Smashing Computer Vision Models
===============================

This tutorial demonstrates how to use the `pruna` package to optimize any custom computer vision model. We will use the vit_b_16 model as an example.

Loading the CV Model
--------------------

First, load your stable diffusion model.

.. code-block:: python

    from torchvision.models import resnet50, ResNet50_Weights
    import torchvision

    model = torchvision.models.vit_b_16(weights="ViT_B_16_Weights.DEFAULT").cuda()

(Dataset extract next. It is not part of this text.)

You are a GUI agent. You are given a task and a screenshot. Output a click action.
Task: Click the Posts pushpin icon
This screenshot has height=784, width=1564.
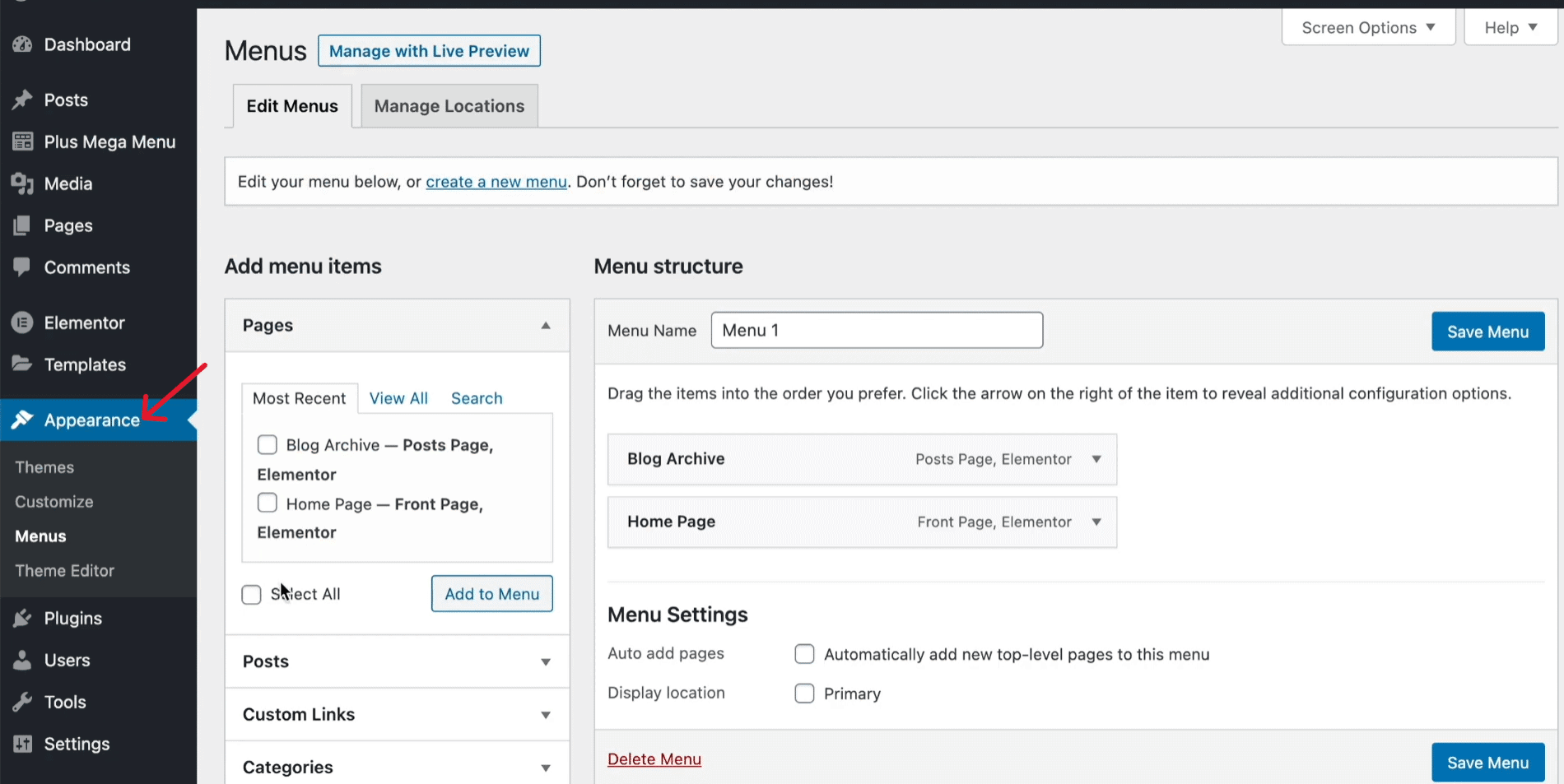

Initializing the Smash Config
-------------------------------

Next, initialize the smash_config.

.. code-block:: python

    from pruna_engine.SmashConfig import SmashConfig

    # Initialize the SmashConfig
    smash_config = SmashConfig()
    smasher_config['task'] = 'image_classification'
    smash_config["compilers"] = "cv-fast"
    smash_config['weight_quantization_bits'] = 16

Smashing the Model
------------------

Now, smash the model.

.. code-block:: python

    from pruna.smash import smash

    # Smash the model
    smashed_model = smash(
        model=model,
        api_key='<your-api-key>',  # replace <your-api-key> with your actual API key
        smash_config=smash_config,
    )

Don't forget to replace the api_key by the one provided by PrunaAI.

Preparing the Input
-------------------

.. code-block:: python
    
    import numpy as np
    from torchvision import transforms

    # Generating a random image
    image = np.random.randint(0, 256, size=(224, 224, 3), dtype=np.uint8)
    input_tensor = transforms.ToTensor()(image).unsqueeze(0).to(device)

Running the Model
-----------------

Finally, run the model to transcribe the audio file.

.. code-block:: python

    # Display the result
    smashed_model(input_tensor)

Wrap Up
---------

Congratulations! You have successfully smashed a CV model. You can now use the `pruna` package to optimize any custom CV model. The only parts that you should modify are step 1 and step 5 to fit your use case. Additionally you can use the compiler 'all' which explores many compression methods as well as supporting cpu optimization, albeit it supports less CV models.